Posted December 03, 2018 by Tara Scott, M.D. Summa Health Obstetrics & Gynecology


Yearly visits to your primary care physician are an important part of a healthy lifestyle plan. Another form of care known as integrative medicine should be an additional resource you consider when building a complete lifestyle plan. Sometimes confused with other treatment options like complementary or alternative, integrative medicine puts the patient at the center of both physical and mental health by expanding treatment options. However, all three of these terms refer to different types of care.

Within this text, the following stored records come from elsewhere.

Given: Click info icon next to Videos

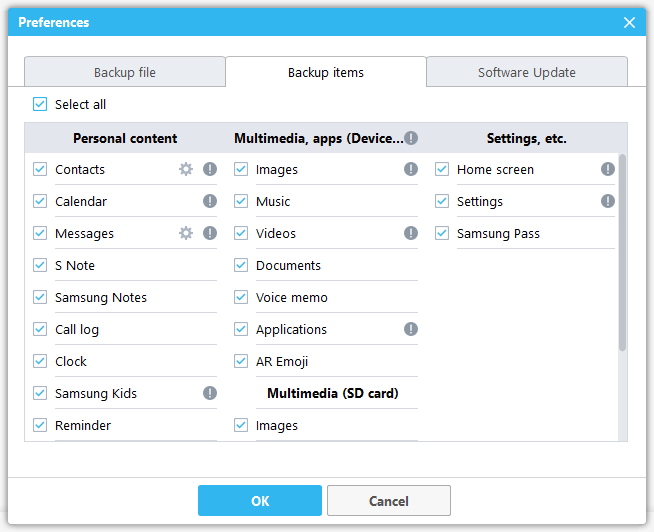Looking at the screenshot, I should 410,234.
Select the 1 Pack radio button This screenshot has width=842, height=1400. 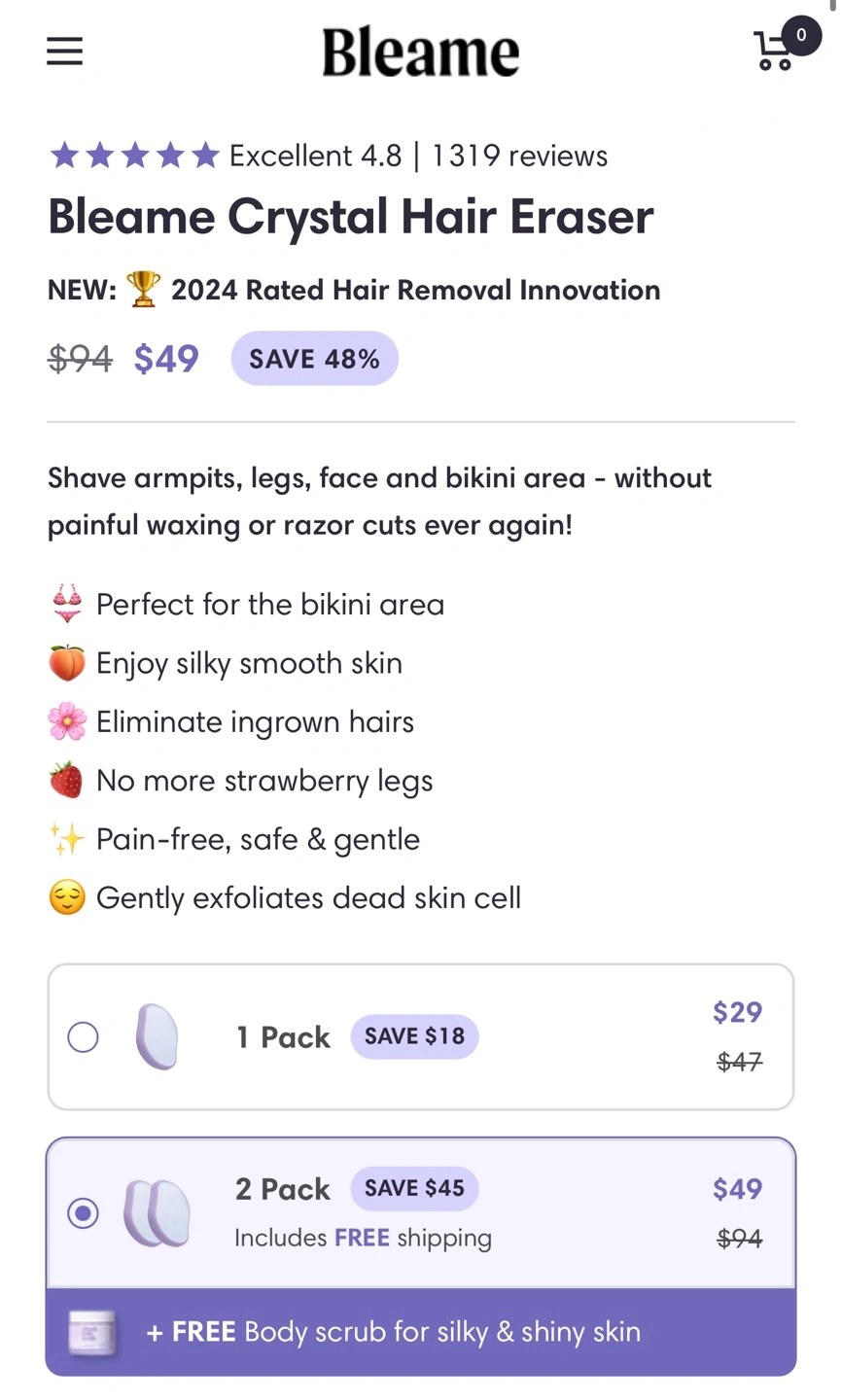point(84,1037)
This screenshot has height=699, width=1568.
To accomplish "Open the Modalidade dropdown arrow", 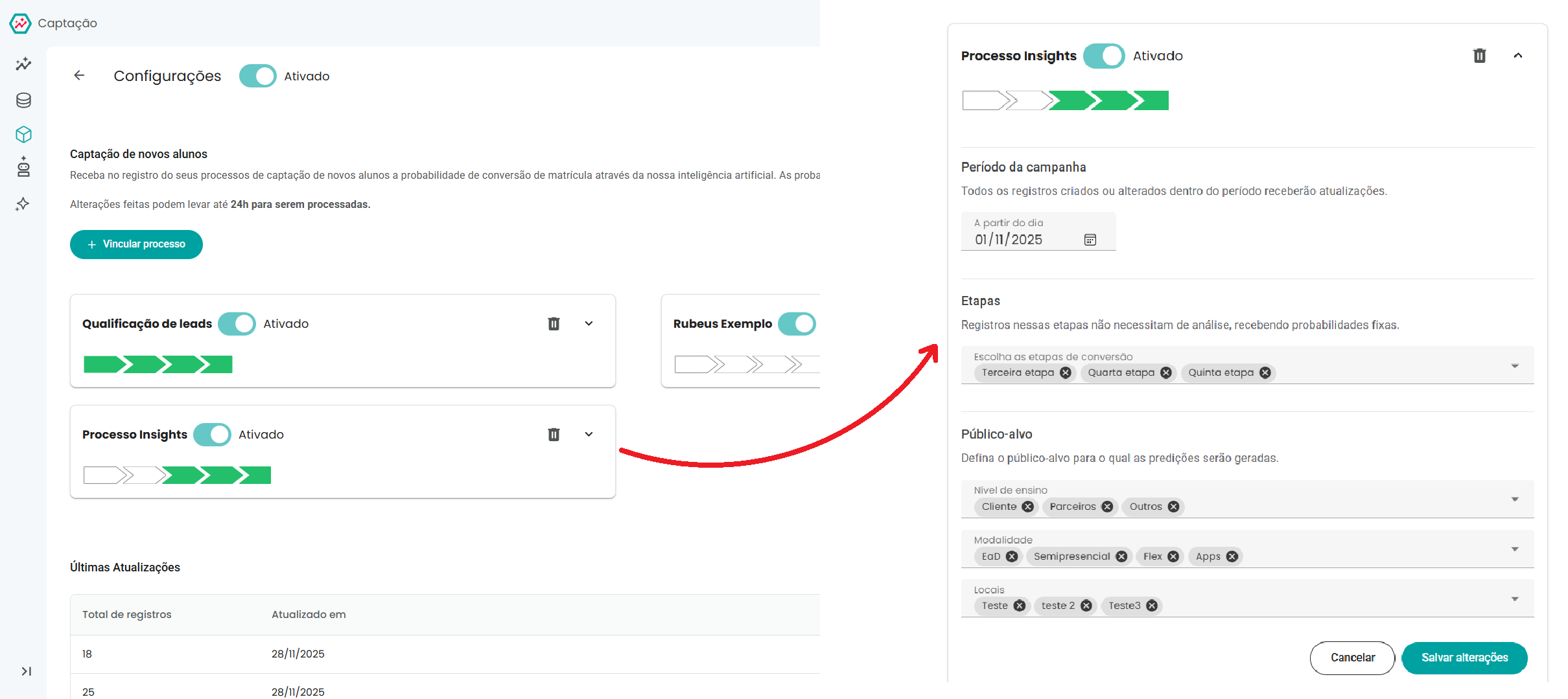I will tap(1515, 549).
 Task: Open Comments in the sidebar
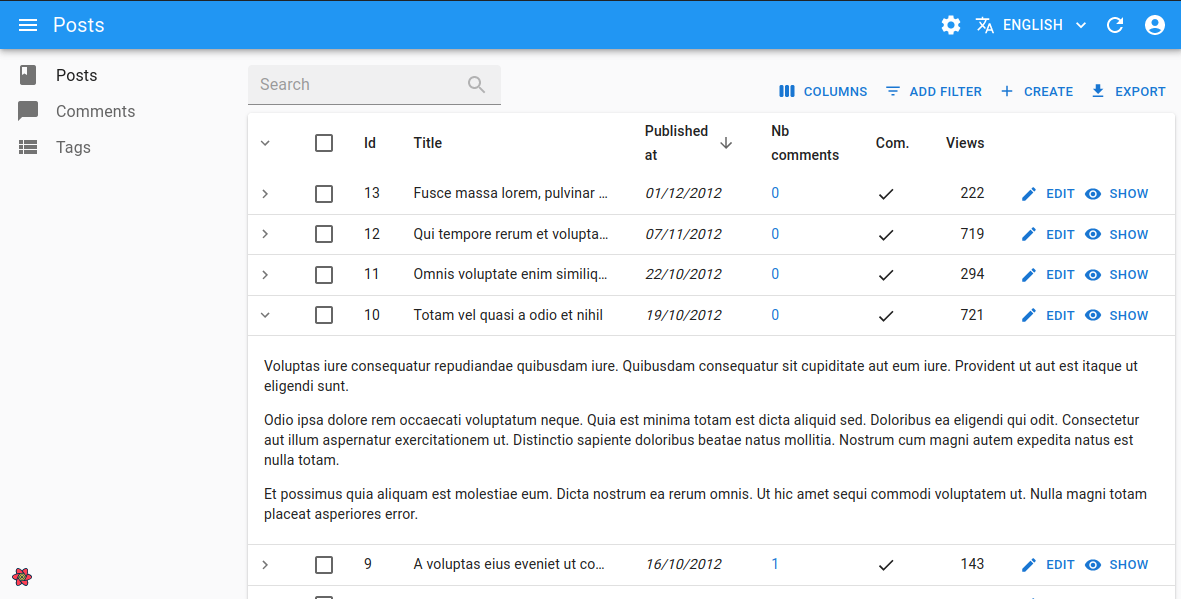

  • Complementary medicine is used in conjunction with traditional medical care. It usually is a small addition, like massage therapy, to treat pain.
  • Alternative medicine is a form of treatment that is not necessarily performed by a traditional medical physician and is used in place of traditional methods.
  • Integrative medicine is a relatively new term and encompasses the whole spectrum of patient care, including emotional and physical health and can include many of the treatments below and describes the combination of traditional medicine with other treatment modalities.

The long-term effects of stress can be devastating on the body and this integrative approach addresses all forms of care in relation to the body and mind, creating a whole health plan. Stress has been known to be linked to many chronic diseases such as heart disease, cancer, diabetes, and other problems like insomnia, anxiety and depression. Integrative medicine should be a combined effort between you and your primary care physician at addressing all of your health concerns.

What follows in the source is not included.